Bryan Cantrill:It feels very likely. Just feels it's a I mean, it's insane, I think, that the So then the what is your kind of because then you've just been through a PhD program. You've a PhD material science from a a friend of mine from college, Rachel Bishop had been in college. But she did her PhD in material science at Northwestern. Nate ultra material science program.
Bryan Cantrill:She by the way told a very funny story of, and I think it was Rachel herself, but it was not Rachel, it was a friend of hers in the program that was working on her PhD because she got her PhD very quickly if I'm remembering this correctly. Rachel, I'm sorry if I'm remembering the details incorrectly. But she got her PhD in, I believe four years. And because her advisor lost track of the number of years she'd been there and it's like, hey, like we got to like get you out of here. Like you've been here for a long time.
Bryan Cantrill:And she's like, okay, yeah, sure. Like, average time is like six or seven years for the PhD. Be like, no, we gotta like get you out of here. It's like time's marching on. And so when she actually got her PhD, everyone at this like this, you've got your I bet as
Adam Leventhal:I'm sure you did, you've
Bryan Cantrill:got like a celebration. Everyone is after you've successfully completed your defense, and everyone's like, man, you've set like the new land speed record. And her advisor's like, are you talking about? Like, she no. He's like, no.
Bryan Cantrill:She got her PhD in like four and a half years. Advisor's like, nope. She's been here for six years. And she was like, no. I've been here for four and a half.
Bryan Cantrill:Apparently, there was the advisor was like, oh my god. I lost a year of free work. What have I have I done?

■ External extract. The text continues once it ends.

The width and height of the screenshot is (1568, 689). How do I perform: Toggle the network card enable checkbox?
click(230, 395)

Adam Leventhal:Very telling. Yeah.
Bryan Cantrill:Anyway but, Ben, I mean, you've just gone through, and I presume it was not four years, but, like, I mean, this is really hard intellectual labor. What is your kind of emotional reaction to someone who is, as you say, like kind of like a doppelganger in some regards, like similar age and so on? I mean, you just like, man, this is like, this undermines all the hard work that all of the rest of us are doing? I mean, on one hand, yes. On the other hand, it seems like what
Ben Shindel:he did was very hard. Like, it must have taken a lot of work to create something. Even if it's possible.
Adam Leventhal:You're like, you you if you contemplate this sophistication of fraud, and that was writing impressive.

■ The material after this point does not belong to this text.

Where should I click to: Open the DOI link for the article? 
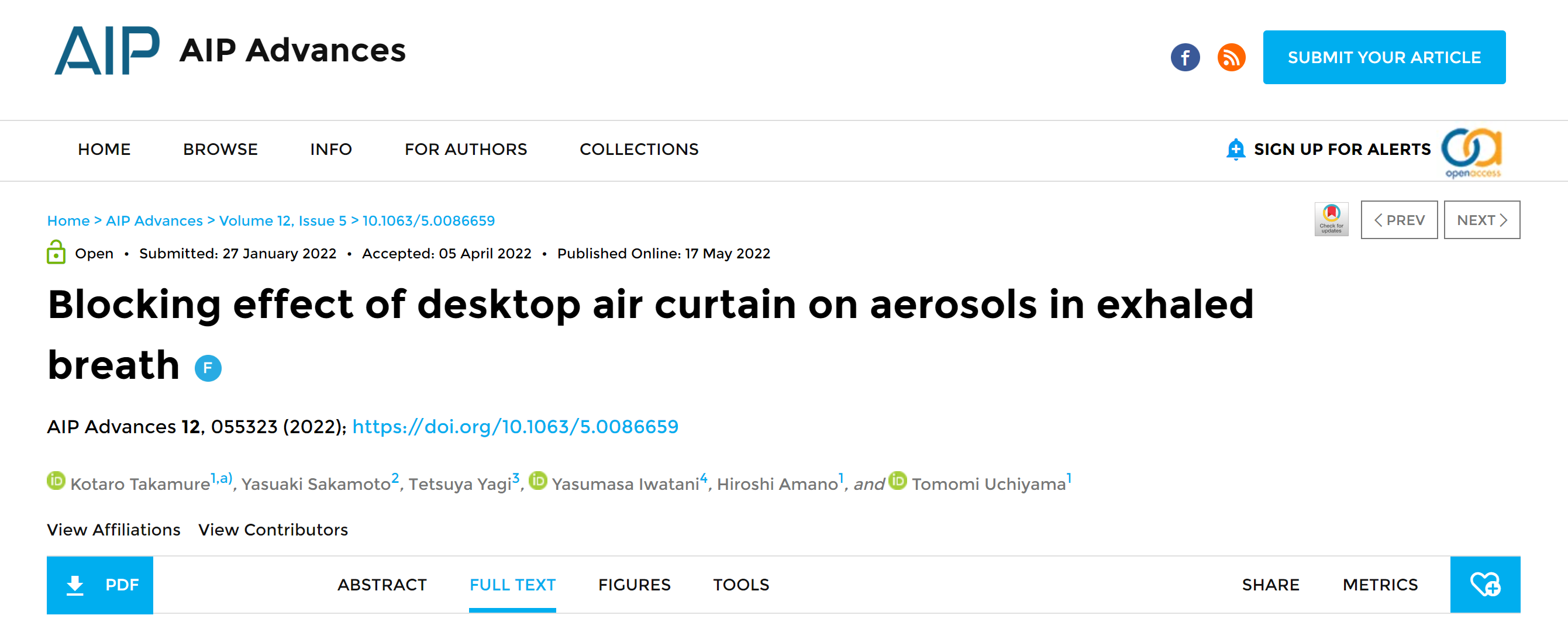515,427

Ben Shindel:You know, it's quite impressive, the extent and, like, the imagination. You know? But but yeah. I mean, obviously, you know, fraud is pretty bad.
Adam Leventhal:That that I mean, that back to Elizabeth Holmes. I mean, you gotta you gotta hand it to her too. I mean, that that level of fraud did not come easy.
Bryan Cantrill:That is a lot of work. A lot a lot of sweat on the brow. Yeah. Exactly. And if if he could have pulled off a fraud
Ben Shindel:of this magnitude, like, he could have just done the work and you he wouldn't have gotten a paper in his first year of this magnitude, but like I feel like he would have been fine.
Bryan Cantrill:Well, and this gets you to kind of that larger question of like what goes on? Because I mean, this is a person who's got a ton of things going for them. Right? Like, that has got a sterling education, you know, as you say, was a was a play college hoops. I mean, is like a like, what a polymath.
Bryan Cantrill:And, like, in kind of the progression of things did it enter your mind to, like, take I mean and also, like, did you play this out? Like, is this gonna work? Is this and I definitely wondered, but part of the reason I was listening to that podcast closely is he at some point like, oh, shit. This is getting way too much attention. Like, I'm supposed to use this like to get my PhD.
Bryan Cantrill:I'm not supposed to be a media darling with this and this is gonna cause way too much attention to cause I mean but he doesn't seem to be thinking that. I don't know. What was your take?
Ben Shindel:Yeah. I can't I don't understand how he thought he would get away with it. I mean, like, it would only take one material scientist to, like, the right you know, to, like, read this paper after it came out and just be like, what the hell? Like, that's not that's not real. But I I don't know.
Ben Shindel:Yeah. I don't I don't know what he was thinking.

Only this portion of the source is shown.